On December 17, 1903, the Wright Brothers flew at Kill Devil Hills and changed
the world. Their legacy is everywhere at EAA AirVenture the vast array of
winged things here are all descended from their brainchild. Also everywhere
are signs of the excitement building over the coming Centennial of Flight, in
2003. North Carolina and Dayton, Ohio, will briefly become the center of the
universe, but the celebration of aviation ranges far and wide beyond those
epicenters.
Lots More Space For Air and Space ...
"We were about to have to change the name to the National Air and
No-Space Museum," said Don Lopez, deputy director of the Smithsonian's
famous site in downtown Washington, D.C., during a press conference at AirVenture on
Thursday. At about 25 years old, the Mall building is the most-visited museum
in the world, with more than 9 million visitors a year, but it has space for
only a small portion of the aircraft collection, and anything bigger than a
DC-3 is out of luck. That's about to change. Site clearance is already
underway at Washington Dulles International Airport, about 20 miles outside of
D.C. in northern Virginia, for a sprawling, spectacular new museum annex.
Groundbreaking is set for late October. In December 2003, doors will open to
over 700,000 square feet of display area maybe as much as a million, if
enough money can be found. And since the new Dulles Center will be right near
a runway, visitors will be able to fly in to visit anytime. Four fly-ins a
year will be hosted by the museum.
"We're planning to have a cardiac specialist on site on all times,
because people will just have heart attacks when they see this place,"
joked Lopez as he described the new facility. An animated computer-graphic
tour, shown in the NASM booth at AirVenture, shows that it truly is something
to get your heart beating 10 stories high, with walkways at 20 and 40 feet
above the floor, and airplanes everywhere. They hang from the rafters in the
massive Quonset-hut-style building, and they fill the floor space 187 of
them, including an SR-71 Blackbird, a B-17, the Enola Gay (to be moved from
its present partial exhibit in the Mall building), and a Boeing Dash 80, the
prototype of the 707. An adjacent
space hangar will house the Space Shuttle Orbiter Enterprise, a Spacelab
module, and much, much more.
The new complex will also include a restoration facility, an observation
tower, an archival resource center, a large-format theater, and education
facilities for school groups. Plus lots of retail space and restaurants to
help lighten your wallet, since admission will be free, in the Smithsonian
tradition. "We will have to charge a minimal fee, about $5 per car, for
parking," said Fran Tunstall, of NASM, "because the airport requires
it." The Garber facility in Suitland, Md., currently used for
restoration, will become a site for storage and exhibit building.
... And They Beg You To Please, Please, Please (Guess What) ...
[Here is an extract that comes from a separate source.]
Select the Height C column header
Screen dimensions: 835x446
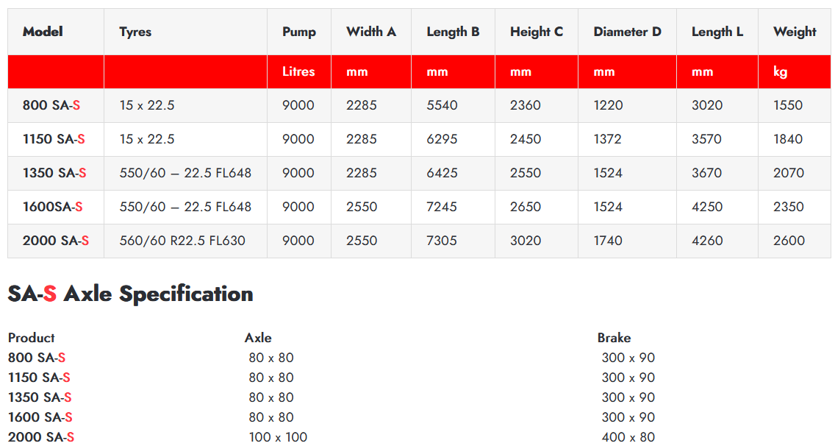(537, 32)
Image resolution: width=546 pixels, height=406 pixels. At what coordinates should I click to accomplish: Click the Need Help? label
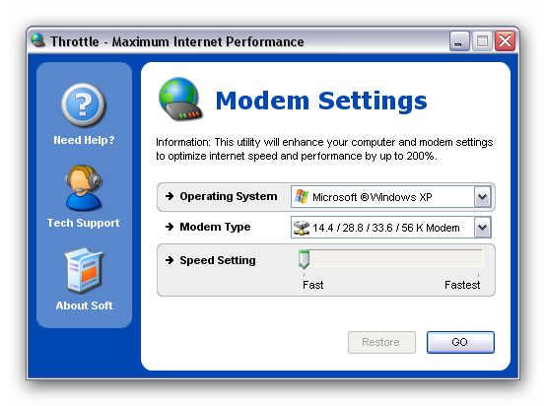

Officially, the theme for this year's AirVenture is "Speed and
Technology," but unofficially, it seems to be "Give us your money,
please." From manufacturers to exhibitors to lemonade-sellers, the
American Way is forceful here, but sometimes the cause is so good and noble
that it makes you wish you only had more money to give. The NASM folks have
been pretty frank that they have a long way to go to raise the $238 million
this new museum will cost, and they will be very thankful to take whatever
dollars you can spare. They were so grateful to one donor who gave them $60
million that they named the museum after him. The facility's official name is
the National Air and Space Museum Steven F. Udvar-Hazy Center. The observation
tower will be named after the NASM's former director, Donald D. Engen, who
worked long and hard to promote the Dulles center and died last year in a
glider accident. The National Air and Space Museum's
web site has extensive details on
plans for the Dulles Center.
... Also Coming, An Aviation World's Fair ...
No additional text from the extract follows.